В эту ночь после любви с Аркадией я наконец заснул, и мне приснился сон – он впервые пробился в мое сознание через толщу глубокого плевритского энергазма. Обычно мне ничего не снится, но на этот раз, когда я проснулся и лежал на белой, чистой простыне с открытыми глазами, сон яркими, живыми красками заново прокручивался перед моими глазами. Он казался абсолютно нереальным, сюрреалистическим, но почему же тогда я запомнил его до мельчайших подробностей?

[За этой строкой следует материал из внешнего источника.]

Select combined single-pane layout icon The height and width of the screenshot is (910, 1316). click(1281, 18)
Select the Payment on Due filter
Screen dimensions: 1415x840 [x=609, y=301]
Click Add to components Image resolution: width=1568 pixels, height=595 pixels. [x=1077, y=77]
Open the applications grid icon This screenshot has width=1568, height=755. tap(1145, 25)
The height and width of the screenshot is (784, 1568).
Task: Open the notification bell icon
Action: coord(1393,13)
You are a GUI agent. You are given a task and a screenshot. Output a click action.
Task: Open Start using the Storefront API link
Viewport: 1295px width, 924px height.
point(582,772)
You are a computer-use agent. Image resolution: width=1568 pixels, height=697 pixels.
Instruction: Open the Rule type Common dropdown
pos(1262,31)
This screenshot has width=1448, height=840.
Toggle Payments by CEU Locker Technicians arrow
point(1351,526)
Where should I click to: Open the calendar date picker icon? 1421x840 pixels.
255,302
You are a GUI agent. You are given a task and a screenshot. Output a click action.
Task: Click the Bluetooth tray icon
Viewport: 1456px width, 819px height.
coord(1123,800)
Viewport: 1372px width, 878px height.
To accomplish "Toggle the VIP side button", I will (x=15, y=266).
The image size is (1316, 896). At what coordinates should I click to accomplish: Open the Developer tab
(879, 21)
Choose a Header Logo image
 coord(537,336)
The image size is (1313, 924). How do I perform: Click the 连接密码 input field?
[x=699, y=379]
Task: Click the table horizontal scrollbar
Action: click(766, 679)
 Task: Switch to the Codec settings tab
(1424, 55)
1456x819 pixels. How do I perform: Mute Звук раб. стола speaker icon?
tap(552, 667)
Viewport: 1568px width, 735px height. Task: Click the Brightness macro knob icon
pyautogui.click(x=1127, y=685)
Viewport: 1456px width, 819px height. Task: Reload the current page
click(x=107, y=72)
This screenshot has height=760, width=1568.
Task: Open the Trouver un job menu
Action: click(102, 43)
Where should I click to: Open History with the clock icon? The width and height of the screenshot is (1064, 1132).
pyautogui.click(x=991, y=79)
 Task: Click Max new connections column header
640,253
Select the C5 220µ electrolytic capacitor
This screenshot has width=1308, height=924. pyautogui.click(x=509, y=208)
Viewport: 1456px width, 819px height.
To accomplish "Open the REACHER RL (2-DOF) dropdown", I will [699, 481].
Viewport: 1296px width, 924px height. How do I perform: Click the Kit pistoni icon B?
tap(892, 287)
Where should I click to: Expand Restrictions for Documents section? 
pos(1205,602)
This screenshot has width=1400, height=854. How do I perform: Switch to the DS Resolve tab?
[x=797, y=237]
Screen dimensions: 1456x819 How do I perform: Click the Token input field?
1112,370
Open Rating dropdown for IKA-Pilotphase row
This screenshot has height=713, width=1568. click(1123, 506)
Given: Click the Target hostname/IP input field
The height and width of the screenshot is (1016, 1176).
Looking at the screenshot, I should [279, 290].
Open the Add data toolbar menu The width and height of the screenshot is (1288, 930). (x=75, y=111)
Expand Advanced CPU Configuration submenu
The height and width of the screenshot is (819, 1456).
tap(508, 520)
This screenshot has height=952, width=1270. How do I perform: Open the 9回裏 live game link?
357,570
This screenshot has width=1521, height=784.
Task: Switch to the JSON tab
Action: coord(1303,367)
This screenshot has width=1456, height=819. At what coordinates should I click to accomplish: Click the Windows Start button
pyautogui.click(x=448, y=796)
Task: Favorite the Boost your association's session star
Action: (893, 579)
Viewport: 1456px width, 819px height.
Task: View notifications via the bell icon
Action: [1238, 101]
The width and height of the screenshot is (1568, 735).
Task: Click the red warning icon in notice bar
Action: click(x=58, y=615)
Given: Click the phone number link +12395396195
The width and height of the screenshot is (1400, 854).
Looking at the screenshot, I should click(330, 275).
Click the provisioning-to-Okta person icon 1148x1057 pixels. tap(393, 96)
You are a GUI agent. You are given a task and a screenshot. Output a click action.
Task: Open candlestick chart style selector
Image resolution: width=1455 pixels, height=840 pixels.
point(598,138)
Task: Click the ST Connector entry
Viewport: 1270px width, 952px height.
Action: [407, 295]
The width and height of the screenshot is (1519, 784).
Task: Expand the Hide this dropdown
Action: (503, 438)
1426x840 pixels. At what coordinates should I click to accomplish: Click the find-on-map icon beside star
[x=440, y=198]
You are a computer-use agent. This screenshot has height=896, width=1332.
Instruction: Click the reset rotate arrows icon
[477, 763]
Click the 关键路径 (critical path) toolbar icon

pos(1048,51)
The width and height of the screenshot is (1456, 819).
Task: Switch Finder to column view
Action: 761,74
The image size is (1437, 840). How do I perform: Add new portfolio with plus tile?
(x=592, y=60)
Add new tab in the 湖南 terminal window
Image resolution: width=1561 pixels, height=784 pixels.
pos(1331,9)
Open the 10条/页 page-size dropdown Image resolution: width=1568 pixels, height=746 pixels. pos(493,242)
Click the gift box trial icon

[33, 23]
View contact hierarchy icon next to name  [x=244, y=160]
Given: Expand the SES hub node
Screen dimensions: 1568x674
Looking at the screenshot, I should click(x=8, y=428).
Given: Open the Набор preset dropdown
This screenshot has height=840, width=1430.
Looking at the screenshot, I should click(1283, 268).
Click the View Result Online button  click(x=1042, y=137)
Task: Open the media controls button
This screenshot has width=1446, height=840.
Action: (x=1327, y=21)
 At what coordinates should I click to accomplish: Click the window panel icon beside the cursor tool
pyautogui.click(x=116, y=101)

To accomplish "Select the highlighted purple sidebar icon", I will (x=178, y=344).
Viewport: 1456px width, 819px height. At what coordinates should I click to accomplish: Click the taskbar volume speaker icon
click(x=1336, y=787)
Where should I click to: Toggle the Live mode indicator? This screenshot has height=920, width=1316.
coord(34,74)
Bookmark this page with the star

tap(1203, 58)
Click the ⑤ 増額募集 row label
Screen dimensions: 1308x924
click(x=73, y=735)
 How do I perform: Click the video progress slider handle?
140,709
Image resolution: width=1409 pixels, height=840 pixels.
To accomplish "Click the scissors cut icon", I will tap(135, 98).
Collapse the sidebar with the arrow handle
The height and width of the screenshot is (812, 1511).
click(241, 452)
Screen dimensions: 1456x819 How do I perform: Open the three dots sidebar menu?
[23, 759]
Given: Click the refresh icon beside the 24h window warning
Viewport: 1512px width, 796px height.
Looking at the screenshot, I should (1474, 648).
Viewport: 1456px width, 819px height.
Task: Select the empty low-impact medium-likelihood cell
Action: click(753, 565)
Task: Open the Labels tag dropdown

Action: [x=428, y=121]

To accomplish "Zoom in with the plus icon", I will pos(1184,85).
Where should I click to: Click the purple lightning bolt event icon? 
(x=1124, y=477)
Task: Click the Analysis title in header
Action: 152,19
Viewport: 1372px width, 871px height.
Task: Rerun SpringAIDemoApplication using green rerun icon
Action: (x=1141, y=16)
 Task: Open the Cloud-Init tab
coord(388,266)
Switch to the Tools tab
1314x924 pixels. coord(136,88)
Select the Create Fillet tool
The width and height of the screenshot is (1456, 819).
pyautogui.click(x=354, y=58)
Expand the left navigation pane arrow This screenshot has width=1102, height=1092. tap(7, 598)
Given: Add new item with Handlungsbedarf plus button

Мне чудилось, что я в Боливии. Наш лагерь разбит в горах. Отсюда, с труднодоступных лесных склонов, мы отправляем отряды революционных мужиков, присоединившихся к ним 4-дэшников и других борющихся за справедливость бойцов в горячие точки – в Испанию, Мали, на многие другие фронта революции. Местное население нас уважает, заботится, поддерживает. Крестьяне приносят молоко, яйца, часто петухов, коз, баранов. И конечно же, со всех сторон к нам стекаются новые силы, те, кому надоело засилие паучков, биг-бэнов и прочих половых кланов, захвативших власть, эксплуатирующих всех остальных – пчелок, психов, энергетиков… Мы призываем тех, кто по-прежнему живет идеалами равноправия, кто мечтает вернуться к гуманитарным принципам любви и равенства, вступать в наши ряды. Но мы реалисты, мы понимаем, что за наши принципы придется побороться.
Я живу в одной палатке вместе с Коменданте Бэ и Коменданте Рэ. Не каждый, конечно, знает, что Коменданте Рэ в старой жизни носил вполне мирное имя Александр Рейн. Да и немногие знают, что я в старой жизни – Иван Гольдин, «Отец-Идентификатор». На революционных фронтах я известен под именем Коменданте Гэ, я член реввоенсовета и отвечаю за идеологическое сознание бойцов. В довершение ко всему я кошу под придурка и даже, когда требуется, могу пыльнуть «дурью» – в нашем отряде все бойцы проходят тренинг по половому камуфляжу.
Сегодня днем во время обеденного перерыва я, налив себе стаканчик текилы, залез в гамак с томиком Фолкнера. У нас в отрядном клубе собралась неплохая библиотека – крестьяне, помимо молока и коз, притаскивают порой и книги. Притаскивают они их, конечно, на растопку, но я отбираю то, что представляет интерес для моего идеологического, агитационного дела.
Итак, потягивая текилу и едва покачиваясь на упругих нитях гамака, я погружался и в словесную вязь фолкнеровских рассказов, и в колоритную вязь американского юга позапрошлого столетия. Пробираться через обе вязи было непросто – рабовладельческий американский юг остался далеко в прошлом; а через вязь фолкнеровских предложений пойди пробейся, каждое из них длиной на страницу, а то и две.
Но меня тешил чудесный день боливийской осени, да и один рассказ, надо сказать, увлек. В нем описывалось психологическое состояние беглого раба, который, скрываясь от погони, заплутал в лесу. Голодный и отчаявшийся, он попытался поймать змею, чтобы, съев ее, хоть как-то утолить голод. К сожалению, змея успела укусить его в руку, когда он сворачивал ей голову. Змею он все-таки съел, но вот рука начала отсыхать и к утру отсохла полностью.